__Exercise requirements__
Only one stretch of the data is wanted: the line containing "Task: Sort table by the PTS column header", the line containing "This screenshot has height=490, width=800.", and every line between them, copied exactly.

-.-.-

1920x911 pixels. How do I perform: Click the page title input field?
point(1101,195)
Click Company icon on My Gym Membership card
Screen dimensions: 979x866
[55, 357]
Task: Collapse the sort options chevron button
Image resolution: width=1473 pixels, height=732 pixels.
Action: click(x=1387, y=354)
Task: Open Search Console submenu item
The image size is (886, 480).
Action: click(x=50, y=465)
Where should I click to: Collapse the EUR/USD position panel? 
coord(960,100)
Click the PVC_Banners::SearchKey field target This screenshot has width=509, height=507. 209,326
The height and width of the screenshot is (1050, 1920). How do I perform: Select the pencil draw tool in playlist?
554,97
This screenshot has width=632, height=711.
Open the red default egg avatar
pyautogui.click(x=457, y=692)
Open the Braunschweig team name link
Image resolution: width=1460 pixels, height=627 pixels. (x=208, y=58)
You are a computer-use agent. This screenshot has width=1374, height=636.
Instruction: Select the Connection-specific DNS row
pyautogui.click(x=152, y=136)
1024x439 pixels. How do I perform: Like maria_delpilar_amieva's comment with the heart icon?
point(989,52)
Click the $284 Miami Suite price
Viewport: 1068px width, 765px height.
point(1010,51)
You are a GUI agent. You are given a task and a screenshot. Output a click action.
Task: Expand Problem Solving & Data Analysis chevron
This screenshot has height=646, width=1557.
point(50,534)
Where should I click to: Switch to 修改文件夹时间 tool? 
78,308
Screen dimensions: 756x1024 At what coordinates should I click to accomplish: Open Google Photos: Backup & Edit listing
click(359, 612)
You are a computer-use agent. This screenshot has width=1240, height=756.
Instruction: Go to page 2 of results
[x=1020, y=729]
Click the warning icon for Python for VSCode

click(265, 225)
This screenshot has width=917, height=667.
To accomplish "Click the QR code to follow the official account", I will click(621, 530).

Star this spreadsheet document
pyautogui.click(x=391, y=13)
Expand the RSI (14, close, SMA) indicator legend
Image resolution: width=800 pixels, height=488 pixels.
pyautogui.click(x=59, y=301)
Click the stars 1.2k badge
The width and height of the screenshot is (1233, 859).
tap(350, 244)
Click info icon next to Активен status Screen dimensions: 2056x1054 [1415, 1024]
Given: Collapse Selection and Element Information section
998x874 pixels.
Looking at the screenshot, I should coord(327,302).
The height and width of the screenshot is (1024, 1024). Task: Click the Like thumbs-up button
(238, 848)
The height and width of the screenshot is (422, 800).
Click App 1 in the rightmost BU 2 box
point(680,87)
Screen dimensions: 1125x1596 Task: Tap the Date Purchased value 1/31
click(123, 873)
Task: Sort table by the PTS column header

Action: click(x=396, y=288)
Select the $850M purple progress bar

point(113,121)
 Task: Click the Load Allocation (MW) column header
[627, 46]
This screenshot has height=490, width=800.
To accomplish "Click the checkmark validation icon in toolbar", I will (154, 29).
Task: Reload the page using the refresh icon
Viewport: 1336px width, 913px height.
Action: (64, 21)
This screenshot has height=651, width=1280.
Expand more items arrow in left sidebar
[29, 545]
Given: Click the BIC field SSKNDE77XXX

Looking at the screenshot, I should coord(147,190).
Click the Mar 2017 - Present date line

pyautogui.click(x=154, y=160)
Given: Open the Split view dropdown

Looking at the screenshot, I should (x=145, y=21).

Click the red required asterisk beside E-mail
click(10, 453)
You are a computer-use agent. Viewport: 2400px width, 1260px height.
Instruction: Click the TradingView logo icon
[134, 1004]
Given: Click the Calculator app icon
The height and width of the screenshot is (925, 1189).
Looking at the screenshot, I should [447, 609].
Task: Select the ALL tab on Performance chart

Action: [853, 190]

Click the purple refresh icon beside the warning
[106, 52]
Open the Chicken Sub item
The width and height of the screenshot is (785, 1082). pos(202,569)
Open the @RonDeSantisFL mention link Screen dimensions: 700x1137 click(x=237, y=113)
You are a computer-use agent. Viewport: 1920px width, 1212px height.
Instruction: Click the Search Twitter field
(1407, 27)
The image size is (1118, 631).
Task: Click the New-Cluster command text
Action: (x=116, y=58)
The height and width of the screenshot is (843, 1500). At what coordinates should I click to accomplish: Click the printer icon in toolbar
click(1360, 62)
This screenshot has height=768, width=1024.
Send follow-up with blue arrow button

-.-.-

__Result__
Task: Sort table by the PTS column header

Action: click(x=396, y=288)
Select the $850M purple progress bar

point(113,121)
 Task: Click the Load Allocation (MW) column header
[627, 46]
This screenshot has height=490, width=800.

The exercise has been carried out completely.